Author: Yun GUO ¹ ; Mingzhu FANG ¹ ; Shilin ZHANG ¹ ; Zheng ZHOU ¹ ; Zonghua TIAN ¹ ; Haoyu YOU ¹ ; Yun CHEN ¹ ; Jingyi ZHOU ¹ ; Xiaobao YANG ² ; Yunke BI ³ ; Chen JIANG ¹ ; Tao SUN ¹
Author Information

1. Key Laboratory of Smart Drug Delivery/Innovative Center for New Drug Development of Immune Inflammatory Diseases (Ministry of Education), Minhang Hospital, State Key Laboratory of Medical Neurobiology and MOE Frontiers Center for Brain Science, Department of Pharmaceutics, School of Pharmacy, Fudan University, Shanghai 201203, China.
2. Gluetacs Therapeutics (Shanghai) Co., Ltd., Shanghai 201306, China.
3. Department of Neurosurgery, Shanghai General Hospital, School of Medicine, Shanghai Jiaotong University, Shanghai 200025, China.
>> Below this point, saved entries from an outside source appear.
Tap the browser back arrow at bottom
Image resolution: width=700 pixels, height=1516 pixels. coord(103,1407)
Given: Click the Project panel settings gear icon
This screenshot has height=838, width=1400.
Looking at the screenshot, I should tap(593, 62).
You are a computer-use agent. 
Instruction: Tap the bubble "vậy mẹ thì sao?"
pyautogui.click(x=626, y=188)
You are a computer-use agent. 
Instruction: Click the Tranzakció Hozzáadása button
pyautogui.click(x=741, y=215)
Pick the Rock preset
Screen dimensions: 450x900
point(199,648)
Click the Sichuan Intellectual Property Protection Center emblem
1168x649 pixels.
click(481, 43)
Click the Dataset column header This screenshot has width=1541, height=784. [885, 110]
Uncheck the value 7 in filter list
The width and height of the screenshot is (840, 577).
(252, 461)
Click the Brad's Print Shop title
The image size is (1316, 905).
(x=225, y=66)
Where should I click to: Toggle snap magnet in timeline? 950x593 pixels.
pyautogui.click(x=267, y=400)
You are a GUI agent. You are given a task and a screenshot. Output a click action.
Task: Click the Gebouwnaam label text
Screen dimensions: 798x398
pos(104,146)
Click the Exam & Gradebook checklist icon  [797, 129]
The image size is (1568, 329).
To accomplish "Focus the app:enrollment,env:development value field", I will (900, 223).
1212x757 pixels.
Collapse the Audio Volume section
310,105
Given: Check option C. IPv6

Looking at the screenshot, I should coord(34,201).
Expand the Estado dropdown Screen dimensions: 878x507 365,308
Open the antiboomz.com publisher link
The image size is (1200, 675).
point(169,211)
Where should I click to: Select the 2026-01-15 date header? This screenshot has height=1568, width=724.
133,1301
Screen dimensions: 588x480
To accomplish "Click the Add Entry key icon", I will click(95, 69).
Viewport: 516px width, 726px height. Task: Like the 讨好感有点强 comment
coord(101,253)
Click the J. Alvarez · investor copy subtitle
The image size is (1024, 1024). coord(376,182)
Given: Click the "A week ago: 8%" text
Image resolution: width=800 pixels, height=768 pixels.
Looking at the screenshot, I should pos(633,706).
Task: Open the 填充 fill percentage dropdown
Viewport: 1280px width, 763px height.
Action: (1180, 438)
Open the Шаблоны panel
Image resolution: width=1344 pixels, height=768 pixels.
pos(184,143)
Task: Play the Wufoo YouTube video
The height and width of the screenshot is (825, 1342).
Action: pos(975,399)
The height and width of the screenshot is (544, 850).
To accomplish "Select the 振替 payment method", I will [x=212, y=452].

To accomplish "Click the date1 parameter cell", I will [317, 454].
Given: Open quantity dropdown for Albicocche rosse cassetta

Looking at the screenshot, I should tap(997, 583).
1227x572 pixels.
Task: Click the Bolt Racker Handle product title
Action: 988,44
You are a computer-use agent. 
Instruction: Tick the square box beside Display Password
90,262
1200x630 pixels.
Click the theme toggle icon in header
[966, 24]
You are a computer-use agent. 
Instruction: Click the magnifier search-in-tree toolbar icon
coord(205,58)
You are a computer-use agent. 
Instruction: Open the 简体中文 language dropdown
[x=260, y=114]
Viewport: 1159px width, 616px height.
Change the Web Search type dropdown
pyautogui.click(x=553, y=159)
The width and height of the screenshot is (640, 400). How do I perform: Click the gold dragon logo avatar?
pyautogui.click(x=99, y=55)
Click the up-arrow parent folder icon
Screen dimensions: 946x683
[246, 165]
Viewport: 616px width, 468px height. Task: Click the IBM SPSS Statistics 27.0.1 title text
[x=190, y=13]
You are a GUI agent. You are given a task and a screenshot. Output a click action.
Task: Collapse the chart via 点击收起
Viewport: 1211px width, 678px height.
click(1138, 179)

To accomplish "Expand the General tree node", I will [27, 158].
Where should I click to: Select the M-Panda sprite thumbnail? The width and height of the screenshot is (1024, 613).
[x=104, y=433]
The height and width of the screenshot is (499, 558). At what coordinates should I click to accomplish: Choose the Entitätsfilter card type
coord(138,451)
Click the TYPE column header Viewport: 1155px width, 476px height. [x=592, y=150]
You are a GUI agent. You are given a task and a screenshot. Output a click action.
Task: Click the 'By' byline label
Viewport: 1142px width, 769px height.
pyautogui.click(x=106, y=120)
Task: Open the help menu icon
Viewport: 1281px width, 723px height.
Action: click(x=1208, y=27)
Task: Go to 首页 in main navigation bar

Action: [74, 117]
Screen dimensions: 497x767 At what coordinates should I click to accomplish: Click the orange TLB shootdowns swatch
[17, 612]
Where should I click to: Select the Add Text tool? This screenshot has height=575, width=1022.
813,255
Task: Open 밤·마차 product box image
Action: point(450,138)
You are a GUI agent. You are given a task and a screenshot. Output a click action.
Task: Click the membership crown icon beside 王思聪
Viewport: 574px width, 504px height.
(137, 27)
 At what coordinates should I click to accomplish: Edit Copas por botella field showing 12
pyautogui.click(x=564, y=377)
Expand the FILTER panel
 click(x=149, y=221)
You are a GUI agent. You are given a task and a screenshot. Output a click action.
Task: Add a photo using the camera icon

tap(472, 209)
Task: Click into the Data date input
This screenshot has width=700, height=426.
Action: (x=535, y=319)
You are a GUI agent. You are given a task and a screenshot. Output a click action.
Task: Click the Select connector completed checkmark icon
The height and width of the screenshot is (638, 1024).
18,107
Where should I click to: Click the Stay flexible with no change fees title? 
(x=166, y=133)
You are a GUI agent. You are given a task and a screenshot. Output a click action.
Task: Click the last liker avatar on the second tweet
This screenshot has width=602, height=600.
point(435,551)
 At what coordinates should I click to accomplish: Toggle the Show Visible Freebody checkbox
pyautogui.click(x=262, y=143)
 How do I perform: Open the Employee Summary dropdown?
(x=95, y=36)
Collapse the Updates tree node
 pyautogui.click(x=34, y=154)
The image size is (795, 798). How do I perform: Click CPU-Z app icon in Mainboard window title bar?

Publication Type:Journal Article
Keywords: BRD4; DNA damage repair; GSH responsive; Glioblastoma; Nanocapsules; Nanosensitizer; PROTAC; Radiotherapy
From: Acta Pharmaceutica Sinica B 2025;15(10):5050-5070
CountryChina
Language:English
Abstract: Glioblastoma (GBM) is a highly aggressive primary brain tumor characterized by poor prognosis. Conventional chemo-radiotherapy demonstrates limited therapeutic efficacy and is often accompanied by significant side effects, largely due to factors such as drug resistance, radiation resistance, the presence of the blood-brain barrier (BBB), and the activation of DNA damage repair mechanisms. There is a pressing need to enhance treatment efficacy, with BRD4 identified as a promising target for increasing GBM sensitivity to therapy. Lacking small molecule inhibitors, BRD4 can be degraded using PROteolysis Targeting Chimera (PROTAC), thereby inhibiting DNA damage repair. To deliver PROTAC, SIAIS171142 (SIS) effectively, we designed a responsive nanocapsule, MPL_(SS)P@SIS, featuring GBM-targeting and GSH-responsive drug release. Modified with 1-methyl-l-tryptophan (MLT), nanocapsules facilitate targeted delivery of SIS, downregulating BRD4 and sensitizing GBM cells to radiotherapy and chemotherapy. After intravenous administration, MPL_(SS)P@SIS selectively accumulates in tumor tissue, enhancing the effects of radiotherapy and temozolomide (TMZ) by increasing DNA damage and oxidative stress. GSH activates the nanocapsules, triggering BRD4 degradation and hindering DNA repair. In mouse models, the nanosensitizer, combined with TMZ and X-ray irradiation, efficiently inhibited the growth of GBM. These findings demonstrate a novel PROTAC-based sensitization strategy targeting BRD4, offering a promising approach for effective GBM therapy.